Throughout the course of the investigation, McSheehy communicated with district families through occasional email updates, all of which stated that the district was taking the matter very seriously but could not provide additional details about the case.

Likewise, McSheehy also repeatedly declined to answer more specific questions about the investigation in Beachcomber interviews, including whether the district had received prior complaints about the teacher’s conduct.

However, documents obtained by The Beachcomber did shed some light on the teacher’s conduct, prior to the case.

According to the police report filed on Sept. 1, McSheehy told the reporting deputy that the teacher had “a history of administrative intervention due to inappropriate relationships with students, but nothing to the extent of [the current] allegations.”

The Beachcomber reported this statement and subsequently obtained a “non-disciplinary letter of direction,” dated April 27, 2022, signed by then-VHS assistant principal John Erickson. (Last week, Erickson was hired as the school’s new principal.)

In the letter — received as part of a broad request for documents pertaining to administrative interventions with district staff during a specific time frame — the name of the teacher and some details of the complaint were redacted. The Beachcomber never reported on the letter because no sources would confirm that it pertained to the teacher under investigation.

However, in her phone interview with The Beachcomber, Sears brought up the letter herself, as well as McSheehy’s comment in the police report saying the teacher had “a history of administrative interventions” — making clear the reference was to her.

This statement, she said, was not true.

Sears also said that the district had told her that Erickson’s letter had been identified as part of The Beachcomber’s public records request, and then asserted that it should not have been included in the response to the request — calling the allegations discussed in the letter a “fishing expedition by the district that there was no evidence for.”

The incident described in the letter, she said, had never happened.

The letter detailed allegations the teacher had bullied, intimidated and harassed some students, and had not maintained professional boundaries with others by discussing employment concerns with them and allowing them to leave campus on errands unrelated to any educational purpose.

In the letter, Erickson emphasized that no disciplinary action would be taken, but directed the teacher to “maintain appropriate boundaries with students,” and warned that a failure to adhere to the directive “could result in discipline, up to and including termination from the district.”

McSheehy, when asked for a response to Sears’ accusations of falsehoods and improper actions by the district, declined to do so, citing the district’s policy of not commenting on personnel matters.

Second investigation continues

A second VHS teacher is still under investigation, and on paid administrative leave, following a complaint made last fall by two VHS graduates of similar misconduct by that teacher in 2001 and 2008.

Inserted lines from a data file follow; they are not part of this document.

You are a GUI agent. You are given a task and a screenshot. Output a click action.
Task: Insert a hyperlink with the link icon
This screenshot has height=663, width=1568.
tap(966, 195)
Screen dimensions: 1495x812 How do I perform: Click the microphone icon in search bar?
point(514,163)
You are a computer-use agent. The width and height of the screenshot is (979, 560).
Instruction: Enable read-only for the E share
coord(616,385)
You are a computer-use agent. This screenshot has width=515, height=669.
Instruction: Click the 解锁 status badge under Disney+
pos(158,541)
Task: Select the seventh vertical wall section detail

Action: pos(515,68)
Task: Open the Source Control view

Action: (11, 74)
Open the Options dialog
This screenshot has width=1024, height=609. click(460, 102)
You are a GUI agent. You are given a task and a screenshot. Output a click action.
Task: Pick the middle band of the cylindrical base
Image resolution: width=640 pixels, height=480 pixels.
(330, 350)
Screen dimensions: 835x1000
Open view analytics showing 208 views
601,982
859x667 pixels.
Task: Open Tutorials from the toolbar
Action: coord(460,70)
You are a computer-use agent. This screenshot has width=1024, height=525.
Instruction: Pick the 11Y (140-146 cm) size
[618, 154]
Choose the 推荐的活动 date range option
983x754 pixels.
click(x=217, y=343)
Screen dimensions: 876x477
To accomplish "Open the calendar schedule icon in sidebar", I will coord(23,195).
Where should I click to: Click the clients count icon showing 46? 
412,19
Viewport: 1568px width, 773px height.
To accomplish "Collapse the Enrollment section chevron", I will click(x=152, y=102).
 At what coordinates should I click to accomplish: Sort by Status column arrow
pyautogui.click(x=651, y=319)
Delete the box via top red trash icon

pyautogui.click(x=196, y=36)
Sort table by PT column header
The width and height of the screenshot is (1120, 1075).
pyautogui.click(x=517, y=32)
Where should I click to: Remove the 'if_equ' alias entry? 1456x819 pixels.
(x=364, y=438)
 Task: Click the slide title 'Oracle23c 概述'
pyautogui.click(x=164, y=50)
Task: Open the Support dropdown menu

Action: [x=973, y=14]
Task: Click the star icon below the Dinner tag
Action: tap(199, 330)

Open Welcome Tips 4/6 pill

In November, the attorneys Jessica Johanson-Kubin and Lara Hruska, of Cedar Law, who are representing the 2001 and 2008 graduates, said in a statement to The Beachcomber that both graduates were “groomed by the same VHS teacher and manipulated into romantic relationships with that teacher shortly after their respective graduations.”

On Friday, The Beachcomber sent an email to the five school board members and McSheehy, as well as the leadership of the Vashon Teachers Association, the union representing certificated staff in the district, asking if they would support the establishment of a new district policy prohibiting staff members from engaging in romantic relationships with students for a period of at least one to two years after their graduation.

In an emailed response, McSheehy seemed to rule out the implementation of such a policy on legal grounds, saying the district was able to set expectations and parameters with respect to employee conduct when interacting with “current” students and minors.